Interview: Jimmy Mak of FREAK SHOW at Shadowbox Live!  Image“I have this gigantic folder I call the X-Files where I keep ideas that aren’t ready yet,” Mak said. “I thought of this idea where Count Chocula, Frankenberry and Boo Berry were being interviewed for a 20/20 type of show, but I just couldn't figure it out. Sometimes sketches are just not ready. For whatever reason, this last time around, I pulled that sketch out and suddenly it clicked. I know what to do with this sketch.”

Generally speaking,  two decades is an abnormally long incubation period for a sketch to become stage worthy. Mak and the writing team of Brendan Barasch, Jamie Barrow, Ash Davis, Danny Gallagher, Robbie Nance, Alexis Slaughter, and David Whitehouse usually have five months to take an idea, put words to it, and then present it as a sketch to an audience. The writers began creating rough drawings of what FREAK SHOW was going to look like last April. The group bounced ideas off each other, honed them, presented them to producing director Julie Klein, and then brought those sketches to life.

It’s a process Mak has gone through over and over again for nearly 30 years. Mak never planned on becoming a sketch writer. It was just something he fell in love with.

“I loved writing, but I didn’t think becoming a professional writer in Columbus, Ohio was a thing,” he said. “I had gotten a bachelor's degree in English and I was looking forward to moving to Pittsburgh, getting a master’s degree, and becoming a professor.

** DATA PROVIDED **
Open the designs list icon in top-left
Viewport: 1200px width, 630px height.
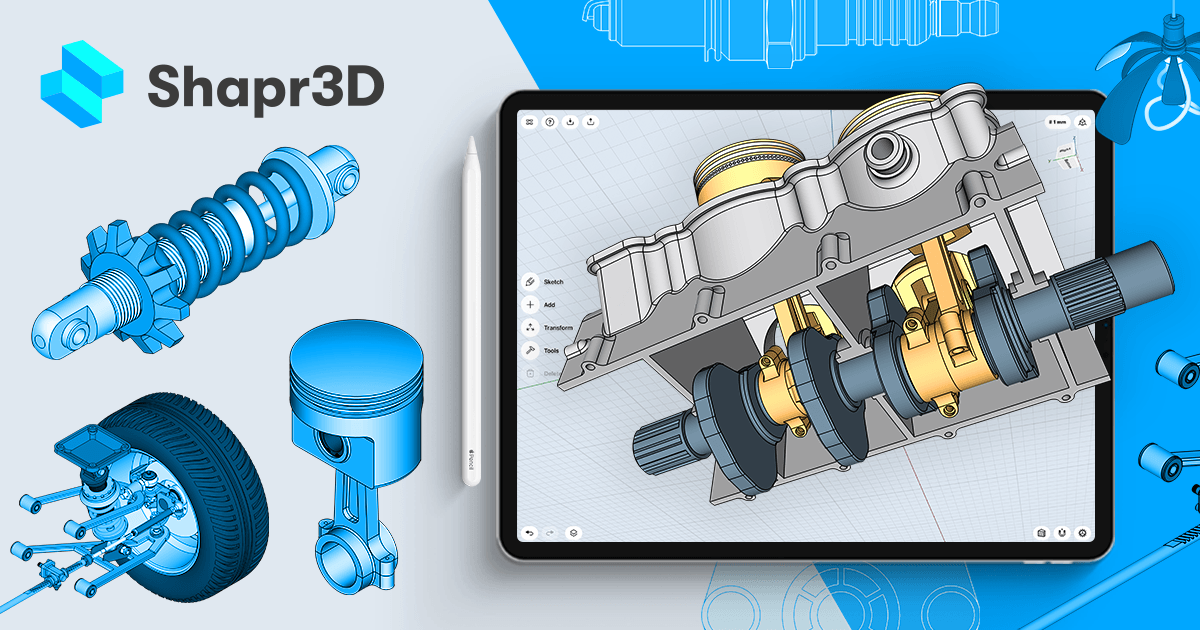(530, 121)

** SHORT EXERCISE 1 **
Repeat the part of the Jimmy Mak interview above between "Generally speaking,  two" and "in love with.", inclusive.
** SHORT EXERCISE 2 **
Based on the Jimmy Mak interview, is each statement true? Answer yes or no and quote the words that decide it.
(a) The writing team usually has five months to turn an idea into a sketch for an audience.
(b) Mak set out from the start to become a sketch writer.
(c) The writers started making rough drawings of FREAK SHOW last April.
** SHORT EXERCISE 3 **
Continue the interview with Jimmy Mak from the point where it stops.

** TASK RESULT 1 **
Generally speaking,  two decades is an abnormally long incubation period for a sketch to become stage worthy. Mak and the writing team of Brendan Barasch, Jamie Barrow, Ash Davis, Danny Gallagher, Robbie Nance, Alexis Slaughter, and David Whitehouse usually have five months to take an idea, put words to it, and then present it as a sketch to an audience. The writers began creating rough drawings of what FREAK SHOW was going to look like last April. The group bounced ideas off each other, honed them, presented them to producing director Julie Klein, and then brought those sketches to life.

It’s a process Mak has gone through over and over again for nearly 30 years. Mak never planned on becoming a sketch writer. It was just something he fell in love with.

** TASK RESULT 2 **
(a) Yes: "usually have five months to take an idea, put words to it, and then present it as a sketch to an audience"
(b) No: "Mak never planned on becoming a sketch writer."
(c) Yes: "The writers began creating rough drawings of what FREAK SHOW was going to look like last April."

** TASK RESULT 3 **
“I was reading in the (now defunct) Other Paper about this little theater company that did original sketch comedy. I thought that would look so good on a resume and contacted them. It turns out I’m a pretty big goofball, so it all worked out.”

Mak is the first to admit the process of writing comedy is “a weird thing.” Some weeks, he has four or five solid ideas for sketches; other weeks, the idea cupboard is bare.

“You’re staring at a blank computer screen all day and punching the wall because you can’t come up with anything,” he said. “Sometimes you produce a character or you will hear a (Shadowbox) patron say something that will set  you off. I have all these little notes on my phone to remember this idea or that.”

IT TAKES A VILLAGE

For its sketch comedy performances, Shadowbox Live! collectively decides on a theme for a production and Mak and the seven other writers commence to write out sketches individually. Each writer makes sure he or she has a solid list of potential storylines to pitch before they first meet. In the reading room, each writer gives and receives feedback on the strengths and weaknesses of those ideas.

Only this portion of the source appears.